## What you will do
Make an exact copy of the records below, excluding images.

(Records contained in a dataset)
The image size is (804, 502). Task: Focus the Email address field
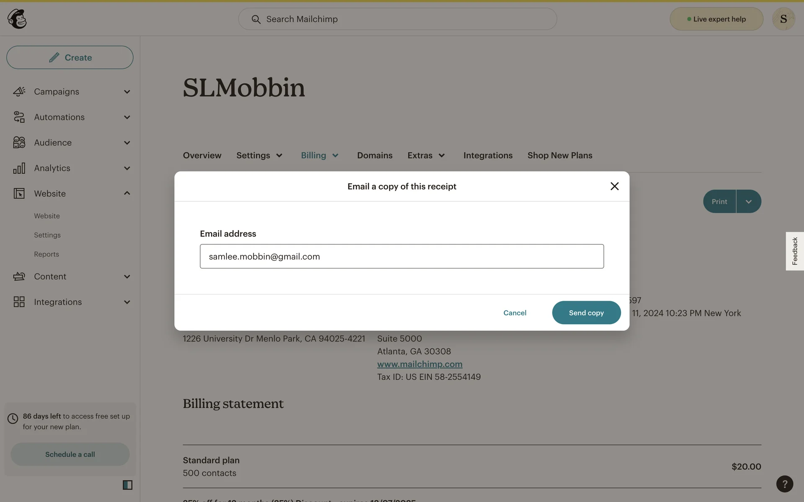(x=402, y=256)
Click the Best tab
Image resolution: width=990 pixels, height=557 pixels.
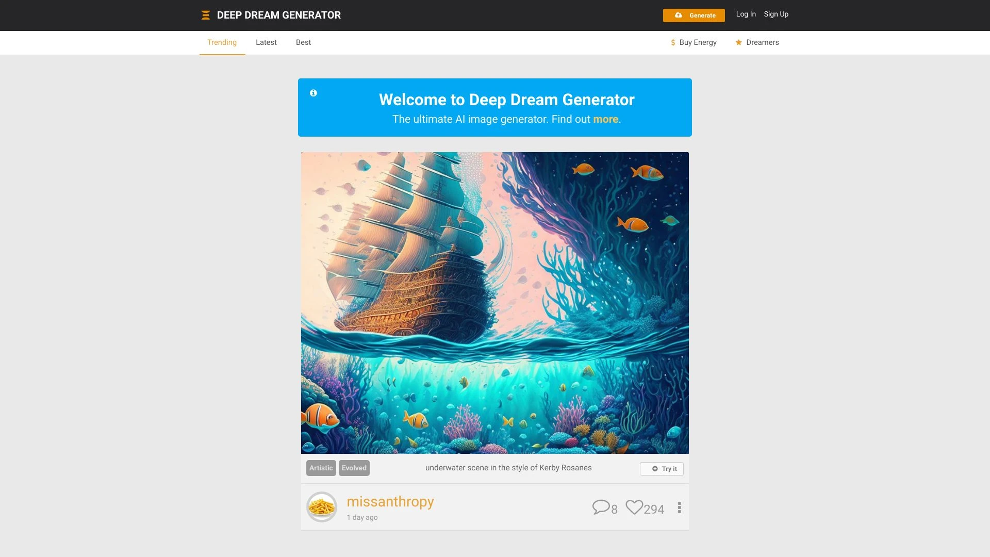pos(303,43)
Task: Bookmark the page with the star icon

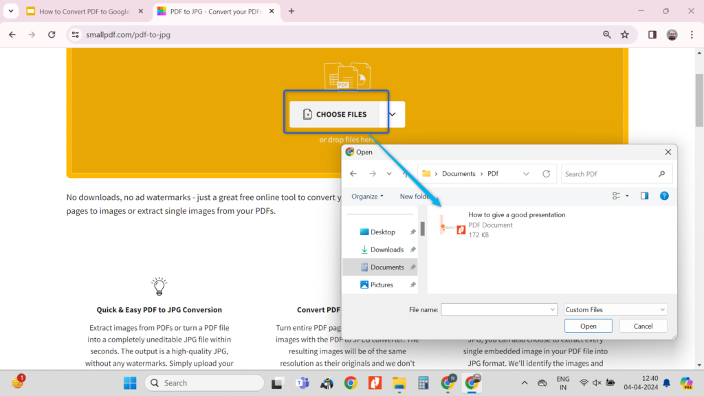Action: pos(624,34)
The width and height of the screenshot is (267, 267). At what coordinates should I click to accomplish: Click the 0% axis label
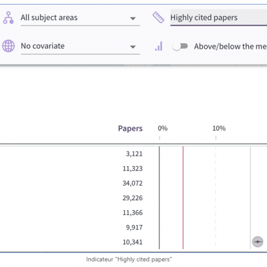(x=163, y=128)
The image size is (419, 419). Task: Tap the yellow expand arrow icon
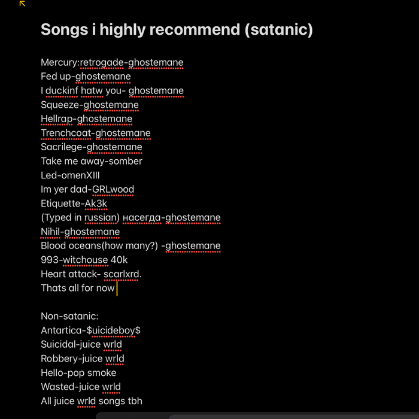22,4
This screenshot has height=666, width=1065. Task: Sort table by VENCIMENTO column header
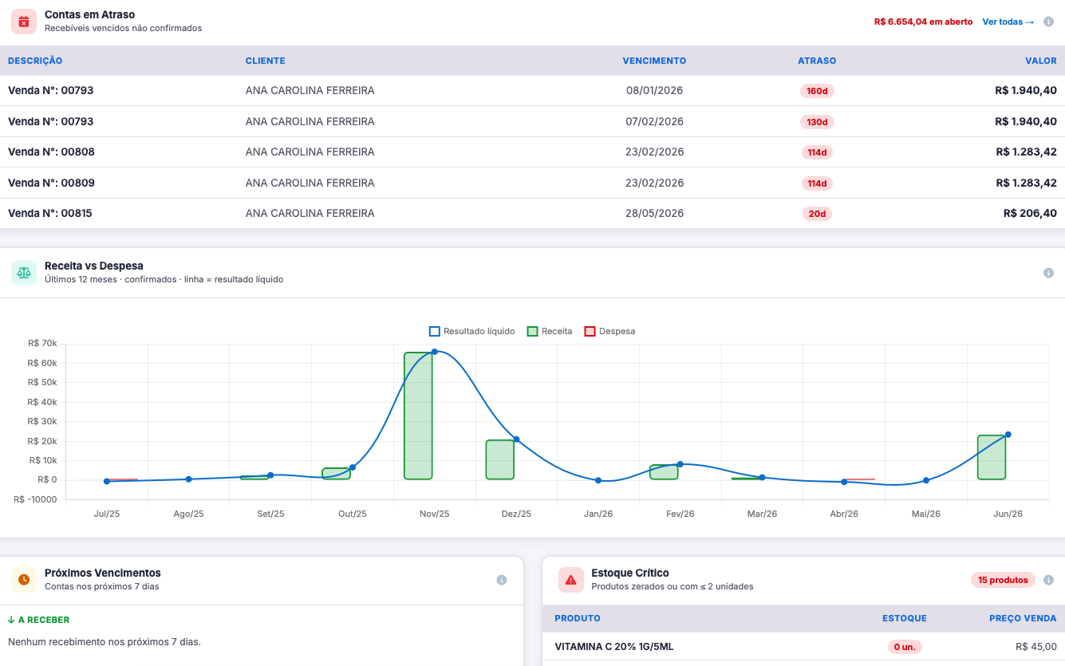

## Output of the exercise
The image size is (804, 502). Task: Focus the Email address field
(x=402, y=256)
Click the Best tab
Image resolution: width=990 pixels, height=557 pixels.
pos(303,43)
Task: Bookmark the page with the star icon

Action: pos(624,34)
The width and height of the screenshot is (267, 267). At what coordinates should I click to accomplish: Click the 0% axis label
(x=163, y=128)
The image size is (419, 419). Task: Tap the yellow expand arrow icon
22,4
This screenshot has height=666, width=1065. Task: Sort table by VENCIMENTO column header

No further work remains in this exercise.